Eveline was born and raised in Manhattan. Letters passed down in the family suggest she had a more than modest education. In addition to her family background, there's no doubt she was the "Evaline E." Hoyt mentioned at the graduation ceremonies of Rugers Female Institute in the Spring of 1858.



There were prizes given to various girls throughout the school's departments. Eveline won a gold medal for her essay "Nature's Beauties,"1 She was in the "Third Department," followed by the Academic and Collegiate Departments, which works with her being 15 that year.
     She was only nineteen when her father died and she may have helped her mother when she took over their tea store on 8th Avenue. She likely met her future husband Charles when he rented rooms in the Hoyt house on West 22nd Street. They were married at All Soul's Episcopal Church, which at the time was on West 48th Street.



Also called "Anthon Memorial Chapel," It was sold in 1903 and was converted to a garage, known as the Studebaker Cathedral

They lived with Eveline's mother on West 22nd Street into the 1870s, then moved to Upper Montclair, New Jersey. Charles died in 1876 when he was 38, but Eveline, who was 35, didn't remarry. She and her son "Charlie" moved to her aunts' house on St. Felix Place in Brooklyn. Although her Aunt Louisa was a committed Methodist at the Hanson Place church, Eveline and Charlie apparently attended the Episcopal Church of the Redeemer nearby at Pacific Street and 5th Avenue, Brooklyn. Aunt Louisa, who ran a fancy goods store with her sisters, owned the St. Felix Place property and willed it to Eveline. She sold the house and moved back to Montclair.
     A 1906 map shows Eveline's name on two properties. Charlie had married and Eveline lived with him and his family at both addresses at different times.

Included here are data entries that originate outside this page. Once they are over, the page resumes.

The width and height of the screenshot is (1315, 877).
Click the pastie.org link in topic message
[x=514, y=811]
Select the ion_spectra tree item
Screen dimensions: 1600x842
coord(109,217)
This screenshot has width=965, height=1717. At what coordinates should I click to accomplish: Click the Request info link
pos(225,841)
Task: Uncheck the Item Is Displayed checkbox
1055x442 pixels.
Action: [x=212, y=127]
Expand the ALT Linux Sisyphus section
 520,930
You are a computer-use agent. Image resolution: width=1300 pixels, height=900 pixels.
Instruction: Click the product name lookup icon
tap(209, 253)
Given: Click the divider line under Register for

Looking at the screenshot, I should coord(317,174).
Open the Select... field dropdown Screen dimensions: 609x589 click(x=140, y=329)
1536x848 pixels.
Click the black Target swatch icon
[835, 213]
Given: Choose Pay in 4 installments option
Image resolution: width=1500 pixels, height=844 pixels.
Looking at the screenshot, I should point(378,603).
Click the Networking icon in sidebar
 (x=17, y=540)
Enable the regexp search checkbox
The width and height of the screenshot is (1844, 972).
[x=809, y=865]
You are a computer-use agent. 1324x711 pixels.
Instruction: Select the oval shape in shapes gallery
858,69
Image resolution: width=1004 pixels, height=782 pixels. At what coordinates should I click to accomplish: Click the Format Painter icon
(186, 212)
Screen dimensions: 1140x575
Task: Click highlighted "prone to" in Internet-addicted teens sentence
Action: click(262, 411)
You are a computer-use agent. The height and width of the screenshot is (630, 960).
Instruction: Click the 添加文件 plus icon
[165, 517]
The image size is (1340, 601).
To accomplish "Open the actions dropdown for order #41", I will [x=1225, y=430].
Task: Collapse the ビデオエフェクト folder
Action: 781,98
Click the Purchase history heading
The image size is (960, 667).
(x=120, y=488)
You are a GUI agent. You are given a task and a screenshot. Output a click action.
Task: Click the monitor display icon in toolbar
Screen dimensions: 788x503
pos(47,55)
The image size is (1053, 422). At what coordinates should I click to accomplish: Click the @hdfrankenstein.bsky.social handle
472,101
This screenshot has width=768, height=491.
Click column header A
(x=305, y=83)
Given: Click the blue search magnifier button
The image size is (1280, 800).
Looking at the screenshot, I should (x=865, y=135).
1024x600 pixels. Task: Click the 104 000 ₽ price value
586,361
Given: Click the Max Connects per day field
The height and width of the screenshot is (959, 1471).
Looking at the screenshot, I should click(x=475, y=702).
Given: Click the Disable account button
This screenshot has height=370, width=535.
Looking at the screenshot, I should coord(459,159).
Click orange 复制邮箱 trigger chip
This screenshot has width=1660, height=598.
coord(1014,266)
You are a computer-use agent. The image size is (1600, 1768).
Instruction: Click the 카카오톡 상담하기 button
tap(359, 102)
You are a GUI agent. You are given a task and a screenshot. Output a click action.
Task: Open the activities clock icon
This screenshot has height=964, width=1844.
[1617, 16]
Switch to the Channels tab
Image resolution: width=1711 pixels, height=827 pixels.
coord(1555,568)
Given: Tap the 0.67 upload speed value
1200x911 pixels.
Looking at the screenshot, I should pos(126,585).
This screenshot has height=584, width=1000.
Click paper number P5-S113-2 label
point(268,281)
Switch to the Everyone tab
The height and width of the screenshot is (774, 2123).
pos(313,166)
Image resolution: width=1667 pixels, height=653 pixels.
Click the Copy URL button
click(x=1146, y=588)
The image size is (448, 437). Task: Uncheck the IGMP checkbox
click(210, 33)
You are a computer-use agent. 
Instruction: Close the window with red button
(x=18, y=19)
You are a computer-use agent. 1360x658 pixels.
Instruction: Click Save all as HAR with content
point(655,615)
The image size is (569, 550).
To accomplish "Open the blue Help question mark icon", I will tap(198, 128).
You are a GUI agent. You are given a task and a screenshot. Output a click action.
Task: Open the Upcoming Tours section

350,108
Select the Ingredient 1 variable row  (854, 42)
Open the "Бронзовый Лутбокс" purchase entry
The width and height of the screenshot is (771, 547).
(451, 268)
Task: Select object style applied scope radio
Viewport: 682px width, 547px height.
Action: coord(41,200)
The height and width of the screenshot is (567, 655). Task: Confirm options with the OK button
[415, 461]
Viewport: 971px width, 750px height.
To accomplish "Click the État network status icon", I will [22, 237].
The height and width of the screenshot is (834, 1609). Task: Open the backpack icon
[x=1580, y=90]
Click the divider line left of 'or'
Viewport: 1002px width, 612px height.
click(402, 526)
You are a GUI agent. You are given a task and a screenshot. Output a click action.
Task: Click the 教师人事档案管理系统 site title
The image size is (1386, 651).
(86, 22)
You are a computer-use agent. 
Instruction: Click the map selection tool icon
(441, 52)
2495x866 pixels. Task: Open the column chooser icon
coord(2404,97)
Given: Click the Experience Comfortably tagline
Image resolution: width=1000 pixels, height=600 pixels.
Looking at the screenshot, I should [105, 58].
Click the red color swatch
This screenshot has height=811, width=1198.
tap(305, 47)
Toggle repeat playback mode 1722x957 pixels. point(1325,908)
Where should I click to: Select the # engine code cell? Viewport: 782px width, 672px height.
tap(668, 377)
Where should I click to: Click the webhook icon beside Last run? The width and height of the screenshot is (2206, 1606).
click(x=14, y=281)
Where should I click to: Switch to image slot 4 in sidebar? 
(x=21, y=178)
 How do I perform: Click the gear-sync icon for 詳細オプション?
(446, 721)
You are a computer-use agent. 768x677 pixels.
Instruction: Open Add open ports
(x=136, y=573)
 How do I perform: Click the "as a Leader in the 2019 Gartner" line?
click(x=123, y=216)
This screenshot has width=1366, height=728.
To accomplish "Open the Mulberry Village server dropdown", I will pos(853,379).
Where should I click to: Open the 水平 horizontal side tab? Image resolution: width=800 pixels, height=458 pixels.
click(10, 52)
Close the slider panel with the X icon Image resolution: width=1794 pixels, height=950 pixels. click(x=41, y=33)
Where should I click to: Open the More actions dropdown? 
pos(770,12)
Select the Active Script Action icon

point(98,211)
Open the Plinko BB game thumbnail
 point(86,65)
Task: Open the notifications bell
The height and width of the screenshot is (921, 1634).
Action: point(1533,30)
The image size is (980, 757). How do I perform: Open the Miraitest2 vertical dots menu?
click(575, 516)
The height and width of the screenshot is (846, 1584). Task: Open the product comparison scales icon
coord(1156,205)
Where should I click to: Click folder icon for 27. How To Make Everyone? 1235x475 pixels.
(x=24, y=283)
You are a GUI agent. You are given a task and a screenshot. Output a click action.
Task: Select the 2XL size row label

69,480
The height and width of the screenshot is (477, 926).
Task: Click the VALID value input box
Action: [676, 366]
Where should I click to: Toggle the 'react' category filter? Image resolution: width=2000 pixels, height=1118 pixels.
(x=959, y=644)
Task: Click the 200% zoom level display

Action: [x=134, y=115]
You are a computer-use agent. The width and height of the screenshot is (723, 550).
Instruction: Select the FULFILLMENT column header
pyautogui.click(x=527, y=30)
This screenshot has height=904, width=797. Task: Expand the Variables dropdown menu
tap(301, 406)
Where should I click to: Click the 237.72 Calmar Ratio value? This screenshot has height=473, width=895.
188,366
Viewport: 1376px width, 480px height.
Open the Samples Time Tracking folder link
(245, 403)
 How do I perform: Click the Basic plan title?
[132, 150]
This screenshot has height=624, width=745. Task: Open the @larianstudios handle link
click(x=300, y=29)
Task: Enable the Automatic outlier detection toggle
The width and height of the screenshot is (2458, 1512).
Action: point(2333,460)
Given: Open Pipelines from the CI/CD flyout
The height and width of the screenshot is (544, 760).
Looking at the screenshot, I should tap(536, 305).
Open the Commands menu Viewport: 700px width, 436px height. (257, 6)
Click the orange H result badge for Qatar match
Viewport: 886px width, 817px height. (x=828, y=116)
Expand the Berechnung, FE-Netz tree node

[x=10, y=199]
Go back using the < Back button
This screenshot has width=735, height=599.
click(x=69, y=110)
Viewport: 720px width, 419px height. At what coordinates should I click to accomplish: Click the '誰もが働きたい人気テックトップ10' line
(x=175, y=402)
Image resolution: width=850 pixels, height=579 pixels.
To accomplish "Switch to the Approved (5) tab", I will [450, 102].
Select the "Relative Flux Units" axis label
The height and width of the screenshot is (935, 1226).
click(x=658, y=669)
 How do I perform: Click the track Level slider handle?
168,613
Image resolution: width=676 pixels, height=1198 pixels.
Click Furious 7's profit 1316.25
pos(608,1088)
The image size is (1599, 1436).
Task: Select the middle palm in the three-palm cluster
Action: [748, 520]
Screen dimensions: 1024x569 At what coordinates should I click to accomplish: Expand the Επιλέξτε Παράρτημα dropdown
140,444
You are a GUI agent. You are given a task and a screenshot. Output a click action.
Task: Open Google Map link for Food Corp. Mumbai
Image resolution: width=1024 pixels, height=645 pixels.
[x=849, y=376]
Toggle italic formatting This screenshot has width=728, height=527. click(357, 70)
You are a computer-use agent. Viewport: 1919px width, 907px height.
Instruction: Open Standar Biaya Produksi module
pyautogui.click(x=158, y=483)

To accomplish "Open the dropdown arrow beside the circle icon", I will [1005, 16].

The larger property is at the corner of Gates and Clinton Streets, and the Ellingwoods were living there by 1910. In the upper right are the houses of the Ellingwoods and Cunninghams. The Ellingwoods were there in 1900, and the Cunninghams must have bought their house soon after. They apparently weren't neighbors when Charles and Horatia met and married, but may have met at St. Luke's Episcopal Church in Montclair.

Eveline's diary near the end of her life mentions the activities of the family and letters to and from family and friends. I think I remember someone saying her memory was failing, which may explain the appearance of a diary so late in life, and it's basically a recitation of events. The Evergreens Cemetery has an summary copy of her death certificate and gives her cause of death as chronic myocarditis and senility, which is another clue. Her granddaughter Virginia J. Smith recalled that her "Granna Ellingwood" taught her how to play the piano, although she had the more specific and child-like memory of Eveline's fingernails clicking on the keys. She died at 169 Wildwood Avenue in Montclair.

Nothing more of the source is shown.